Stored data
>>>

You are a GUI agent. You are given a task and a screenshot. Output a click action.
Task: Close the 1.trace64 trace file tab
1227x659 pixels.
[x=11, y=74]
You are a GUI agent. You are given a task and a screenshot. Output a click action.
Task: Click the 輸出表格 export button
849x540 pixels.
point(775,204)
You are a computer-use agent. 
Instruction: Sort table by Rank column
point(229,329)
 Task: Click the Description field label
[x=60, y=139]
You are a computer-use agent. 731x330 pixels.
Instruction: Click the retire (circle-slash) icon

<<<
>>>

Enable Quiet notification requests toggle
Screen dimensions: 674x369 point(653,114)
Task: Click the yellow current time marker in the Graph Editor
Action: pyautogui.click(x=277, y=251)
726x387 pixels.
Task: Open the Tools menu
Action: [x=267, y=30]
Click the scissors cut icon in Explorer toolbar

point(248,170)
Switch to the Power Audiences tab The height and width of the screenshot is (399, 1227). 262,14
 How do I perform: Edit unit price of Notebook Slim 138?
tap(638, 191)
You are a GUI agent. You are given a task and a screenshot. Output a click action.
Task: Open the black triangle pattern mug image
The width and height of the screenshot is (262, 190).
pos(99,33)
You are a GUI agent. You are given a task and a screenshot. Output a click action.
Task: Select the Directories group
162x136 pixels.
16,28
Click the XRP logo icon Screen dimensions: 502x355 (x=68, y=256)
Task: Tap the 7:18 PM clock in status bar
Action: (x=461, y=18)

<<<

# TASK STATEMENT
Starting with the line above that holds "You are a computer-use agent. 731x330 pixels." and stopping with the line that holds "Instruction: Click the", reproduce each line exactly, omitting all other lines.

# EXERCISE OUTPUT
You are a computer-use agent. 731x330 pixels.
Instruction: Click the retire (circle-slash) icon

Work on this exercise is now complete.